[UPDATE1]
Here is my proposal with thread synchronization (but based on our discussion with @IraBaxter I'm not sure anymore that my way gives any advantages):
When algorithm starts only one thread is needed until you get to first fork. When this one thread gets there it should put all possible outcomes (left, right, middle) to stack and stop itself. Then since there are some elements in stack several threads are activated to start from edges stored in stack. When each of these threads reaches a fork all outcomes are put to the stack and threads stop themselves (not all at once, each does when it needs) and take edges from stack. And so on. Every time when any thread is stopped (regardless because of fork or dead end) it switched to mode waiting for edges in stack (or takes one if stack is not empty). And every time when some edge is added to the stack threads are notified about non-emptiness of the stack.
I used term "edge" here in a meaning of position of fork plus direction where to go from given fork. Stack gives you depth-first property of algorithm.

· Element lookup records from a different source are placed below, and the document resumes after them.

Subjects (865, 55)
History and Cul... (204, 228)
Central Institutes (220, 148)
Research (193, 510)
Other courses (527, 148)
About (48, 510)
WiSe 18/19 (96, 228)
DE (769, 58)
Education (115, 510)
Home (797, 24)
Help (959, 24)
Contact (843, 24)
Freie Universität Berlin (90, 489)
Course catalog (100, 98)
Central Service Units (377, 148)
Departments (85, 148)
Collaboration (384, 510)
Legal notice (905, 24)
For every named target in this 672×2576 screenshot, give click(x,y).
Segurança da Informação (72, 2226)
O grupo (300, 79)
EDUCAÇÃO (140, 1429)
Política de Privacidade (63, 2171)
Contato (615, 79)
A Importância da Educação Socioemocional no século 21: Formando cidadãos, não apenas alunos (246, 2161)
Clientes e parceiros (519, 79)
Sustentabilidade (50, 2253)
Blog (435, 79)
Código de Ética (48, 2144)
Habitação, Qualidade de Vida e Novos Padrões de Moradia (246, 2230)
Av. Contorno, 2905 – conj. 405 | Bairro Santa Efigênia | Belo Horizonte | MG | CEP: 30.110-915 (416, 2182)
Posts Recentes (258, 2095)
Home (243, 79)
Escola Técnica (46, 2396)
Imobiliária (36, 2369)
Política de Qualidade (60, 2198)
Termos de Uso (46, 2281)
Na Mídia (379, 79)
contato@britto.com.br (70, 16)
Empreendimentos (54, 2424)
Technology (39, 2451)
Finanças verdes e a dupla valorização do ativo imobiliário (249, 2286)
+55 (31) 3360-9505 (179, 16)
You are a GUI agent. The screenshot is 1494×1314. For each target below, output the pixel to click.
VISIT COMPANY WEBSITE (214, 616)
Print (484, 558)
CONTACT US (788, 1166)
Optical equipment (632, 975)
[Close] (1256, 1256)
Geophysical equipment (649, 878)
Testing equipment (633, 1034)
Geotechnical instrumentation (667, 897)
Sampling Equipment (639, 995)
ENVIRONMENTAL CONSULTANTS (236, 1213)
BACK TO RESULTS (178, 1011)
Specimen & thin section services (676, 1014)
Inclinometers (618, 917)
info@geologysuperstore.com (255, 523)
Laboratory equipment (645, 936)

PS: It's possible to optimize this approach by reducing number of synchronization points. We can collect forking edges in separate worklist for every thread and don't stop this thread until it reaches dead-end. We exclude from this worklist those edges where this thread decided to go on each fork. Then we migrate local worklist to global one when thread reaches dead-end. So synchronization is used for idle threads to start from points from global worklist.